If the employer will not move the headline rate, equivalent value hides in adjacent terms: a tiered rate (for example, $50 up to median production and $58 above it), a lower bonus threshold, a guaranteed wRVU floor during the ramp-up period while your panel builds, or a longer guarantee that converts to production only once your trailing volume actually supports it. Each of those is the same money wearing different clothes, and each is easier for an administrator to approve than a headline rate change.
Quick takeaway
The rate is negotiable, the volume is forecastable, and the product of the two is the job. Benchmark the rate against the rate distribution, demand the site's real per-FTE volume in writing, price the gap to median in dollars per year, and ask for recurring rate before one-time money.
Common questions
Is a $70 per wRVU offer automatically better than a $55 offer?
No. Multiply each rate by a realistic volume and subtract each threshold before comparing anything. A $70 rate above a 6,000-wRVU threshold pays $0 in production bonus to a physician producing at the Family Medicine median of 4,756. Then look at what surrounds the rate — malpractice tail coverage, retirement , and call burden routinely move total value more than a $15 rate difference does.
My contract ties wRVU values to "the then-current CMS fee schedule." Is that a problem?
It can be. CMS re-values individual codes every year — the CY 2026 rule reduced work RVUs by 2.5 percent for most non-time-based services. A floating schedule means your compensation can be re-priced each January without either party signing anything. Ask to fix the RVU schedule to a named year, or to require mutual written agreement before a schedule change applies.
Where do I find benchmarks without buying the survey myself?
Ask the employer to show you the exact table it benchmarks against; most compensation committees use MGMA or a comparable survey and will share the relevant page when asked plainly. Residency programs, faculty affairs offices, and specialty societies often hold institutional licenses.
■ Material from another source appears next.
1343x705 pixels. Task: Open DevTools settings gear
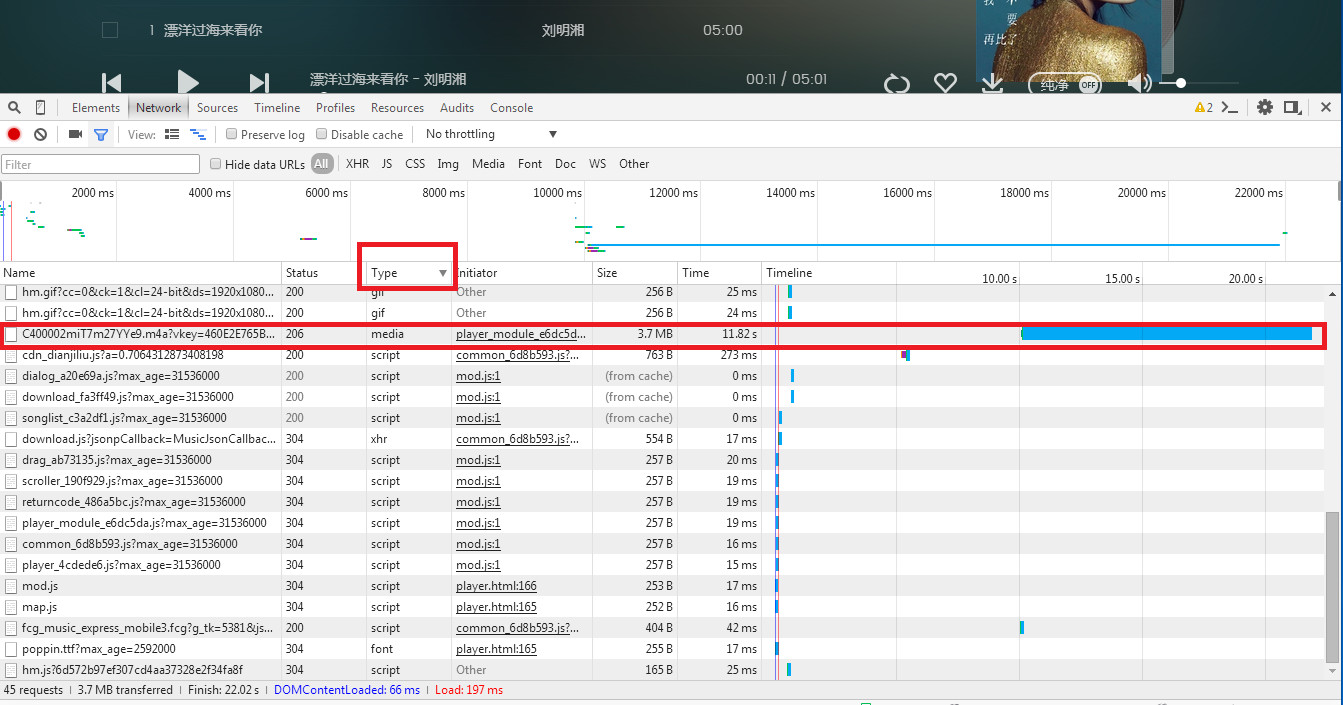pyautogui.click(x=1265, y=108)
Treat numbers posted in forums as unverified until you see the source page.
Do my wRVUs depend on what insurance the patient has?
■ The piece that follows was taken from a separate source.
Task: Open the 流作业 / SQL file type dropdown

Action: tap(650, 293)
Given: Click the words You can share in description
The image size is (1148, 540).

No. Work RVU credit attaches to the CPT code, not to the payer or the collection. A 99214 credits 1.92 wRVUs whether the patient has Medicare, commercial insurance, or never pays the bill. Contracts based on net collections are a different compensation model with different risks — payer mix matters enormously there, and that distinction belongs in your contract review.
What to do next
- Write your offer as a one-line formula — base plus rate times wRVUs above threshold — and confirm every variable appears in the written agreement, not just the recruiting email.
- Request the trailing-12-month median wRVUs per 1.0 clinical FTE at your specific site, in writing.
- Compute your pay at the 25th, 50th, and 75th percentile of specialty production (for Family Medicine in 2026: 3,595, 4,756, and 5,916 wRVUs).
- Compare your offered rate to the rate percentiles and price the gap: median rate minus offered rate, multiplied by expected volume.
- Deliver the ask as a benchmark statement rather than a plea, and trade one-time money for recurring rate wherever the employer offers a choice.
- Have the full agreement reviewed before signing, using the contract red flags checklist to flag clauses for counsel.
Benchmarks reset with every survey year; this article rests on MGMA 2026 and the CY 2026 Medicare fee schedule, so verify both before relying on a specific figure in a negotiation that closes later. Deeper treatments of the model live in how wRVU compensation works end to end and negotiating the productivity bonus itself, and the protocol above works with or without us. This is education, not individualized financial advice.